╭─ Trecho do texto

Mas os riscos detectados nesses votos de vencido não
podem deixar de se considerar consideravelmente atenuados quando – como passou
a ter de acontecer após a reforma de 1998 e como efectivamente aconteceu nestes
autos – a inquirição de testemunhas na fase de instrução tem de ser feita
pessoalmente pelo juiz de instrução, não podendo ser delegada em órgãos de
polícia criminal (designadamente em elementos da GNR, como aconteceu no caso
então em apreço). Tendo agora a inquirição de testemunhas de ser feita
pessoalmente pelo juiz de instrução, que assegura maiores garantias de
competência técnica e de isenção quer quanto à adequação e pertinência das
perguntas formuladas, quer quanto à fidedignidade da transcrição das respostas,
não se pode hoje dizer que ela equivale à repetição do inquérito, com restrição
inaceitável dos direitos de defesa do arguido.
No segundo caso em que o Tribunal Constitucional se
pronunciou sobre a questão – Acórdão n.º 59/2001 (Diário da República, II Série,
n.º 87, de 12 de Abril de 2001, pág. 6563; e Acórdãos do Tribunal
Constitucional, 49.º vol., pág. 203) – estava em causa a constitucionalidade da
norma do artigo 289.º, n.º 2, do CPP (na redacção da Lei n.º 59/98, que
prescreve: “2. Fora do caso previsto no número anterior [o caso do debate
instrutório], o Ministério Público, o arguido, o defensor, o assistente e o seu
advogado apenas podem participar nos actos em que tenham o direito de intervir,
nos termos expressamente previstos neste Código”), “na interpretação segundo a
qual as diligências de instrução prévias ao debate instrutório, nomeadamente os
depoimentos das testemunhas, são realizadas sem a notificação e presença do
mandatário do assistente”. Apesar de então estar em causa a notificação e
presença do mandatário do assistente, e no presente caso estar em causa a
notificação e presença do mandatário do arguido, algumas das considerações
tecidas para fundamentar o juízo de não inconstitucionalidade emitido por esse
Acórdão n.º 59/2001 são aproveitáveis para a situação ora em análise. Com
efeito, nesses aresto, após se reproduzir grande parte da fundamentação do
Acórdão n.º 372/2000, consignou-se:
“E, acolhendo os argumentos expendidos naquele acórdão, também agora se entende
que, na determinação dos actos instrutórios que hão-de ficar subordinados ao
princípio do contraditório, goza o legislador de grande liberdade (tal como,
aliás, decorre do próprio teor literal do artigo 32.º, n.º 5, da Constituição da
República Portuguesa, na parte em que determina que estão subordinados ao
princípio do contraditório os actos instrutórios que a lei determinar) e que o
respeito pelo contraditório é garantido não apenas pelo facto de o mandatário do
assistente poder ter acesso integral aos depoimentos prestados, que são
obrigatoriamente reduzidos a escrito, mas, fundamentalmente, pelo facto de, nos
termos do artigo 302.º, n.º 2, do Código de Processo Penal, esse mandatário
poder, no início do debate instrutório, contraditar o teor das declarações
anteriormente prestadas pelas testemunhas ouvidas durante a fase da instrução,
podendo requerer a produção de prova indiciária suplementar (incluindo mesmo,
se necessário, uma nova inquirição daquelas testemunhas) que considere
pertinente.

╰─
╭─ Bloco de dados

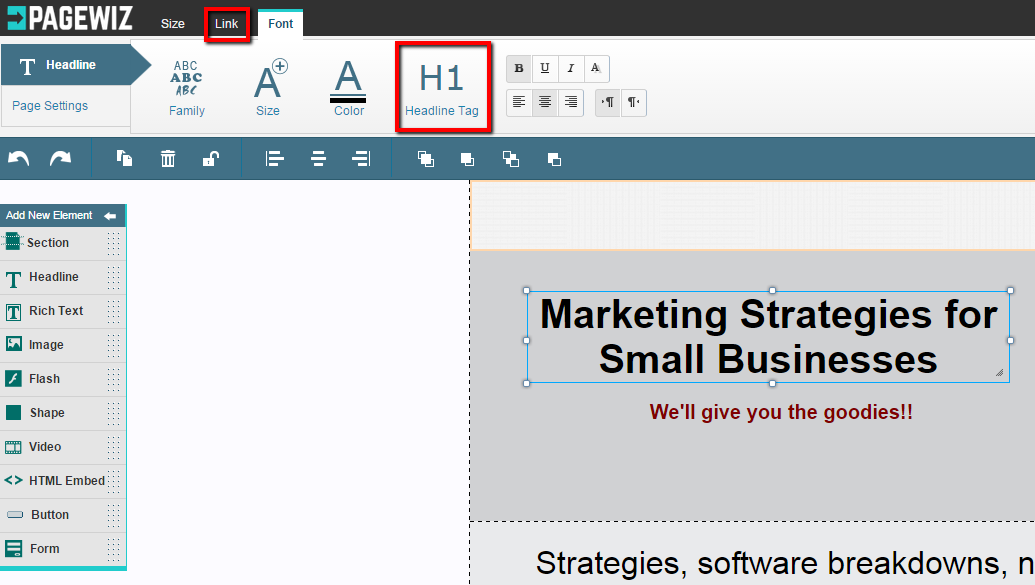Click the undo arrow icon
Viewport: 1035px width, 585px height.
18,158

╰─

_Objetivo do exercício_.
Diga se cada afirmação abaixo está de acordo com o trecho do texto. Responda sim ou não e cite as palavras do trecho que decidem a questão.
(a) Após a reforma de 1998, a inquirição de testemunhas na fase de instrução pode ser delegada em órgãos de polícia criminal.
(b) O Acórdão n.º 59/2001 foi publicado no Diário da República de 12 de abril de 2001.
(c) No Acórdão n.º 59/2001, estava em causa a notificação e presença do mandatário do arguido.

_Resposta ao exercício_.
(a) Não: "não podendo ser delegada em órgãos de polícia criminal".
(b) Sim: "Diário da República, II Série, n.º 87, de 12 de Abril de 2001".
(c) Não: "Apesar de então estar em causa a notificação e presença do mandatário do assistente".